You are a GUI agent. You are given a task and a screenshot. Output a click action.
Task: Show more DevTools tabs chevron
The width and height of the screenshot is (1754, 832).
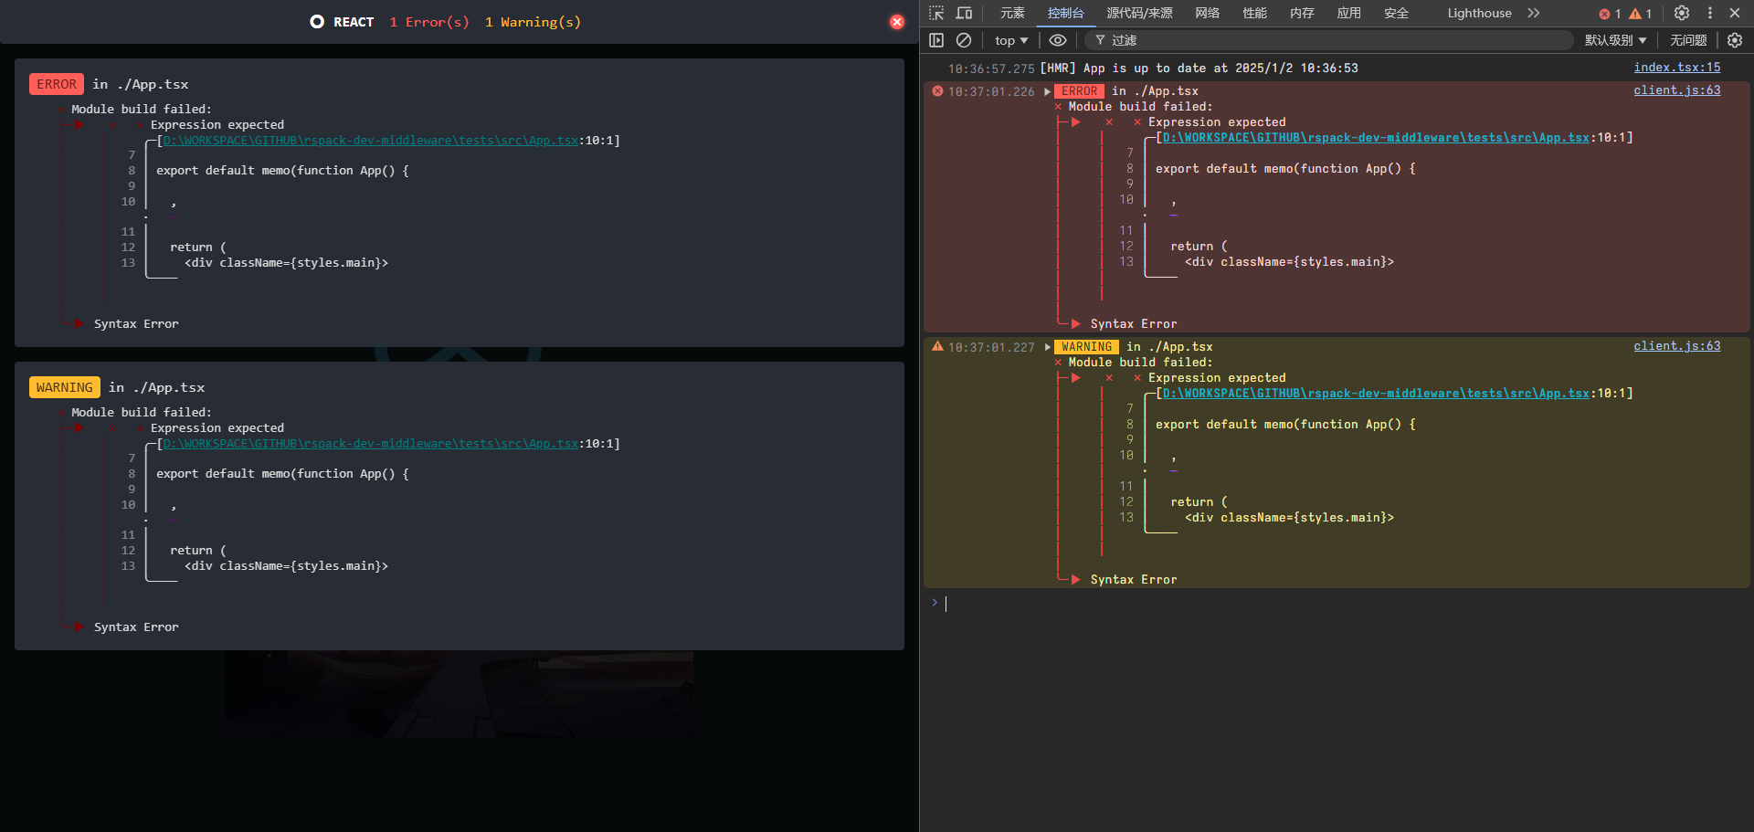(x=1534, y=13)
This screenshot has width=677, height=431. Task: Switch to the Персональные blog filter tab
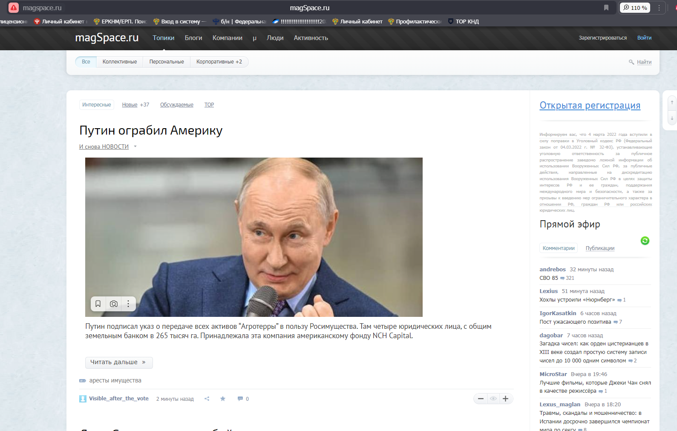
- - -
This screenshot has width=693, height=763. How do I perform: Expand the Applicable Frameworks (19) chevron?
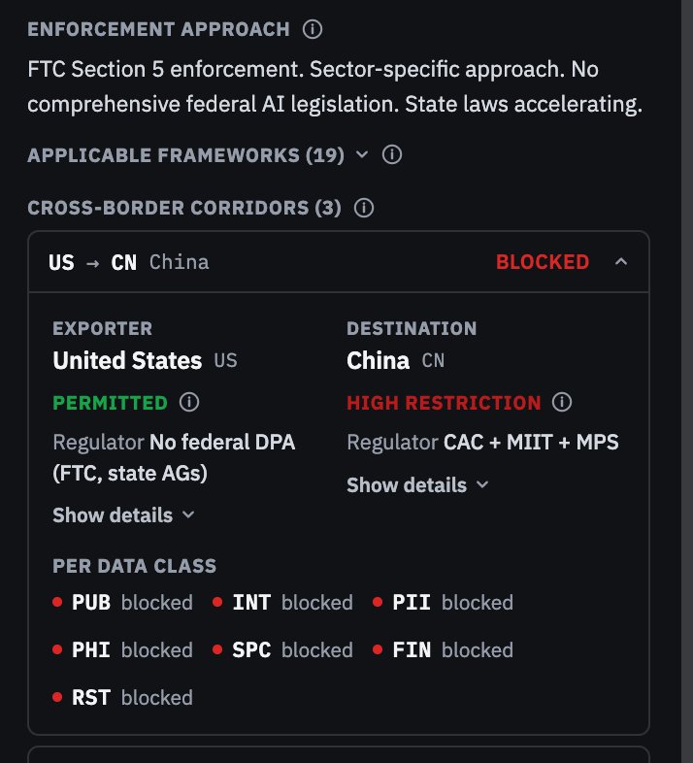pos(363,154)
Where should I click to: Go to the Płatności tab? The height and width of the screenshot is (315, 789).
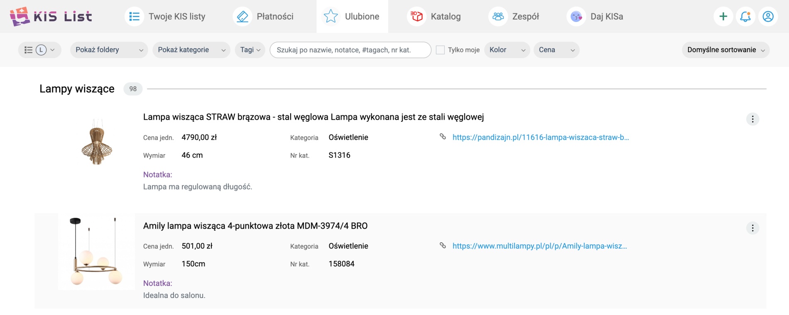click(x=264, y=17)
- - -
▶ [WHAT THE EXERCISE ASKS]
In the listing above, find the line with "Task: Show more DevTools tabs chevron" and the line with "This screenshot has width=677, height=431.". Copy exactly those two and every line between, without the pictures.

▶ [EXERCISE ANSWER]
Task: Show more DevTools tabs chevron
The width and height of the screenshot is (1754, 832).
(x=1534, y=13)
This screenshot has width=677, height=431. Task: Switch to the Персональные blog filter tab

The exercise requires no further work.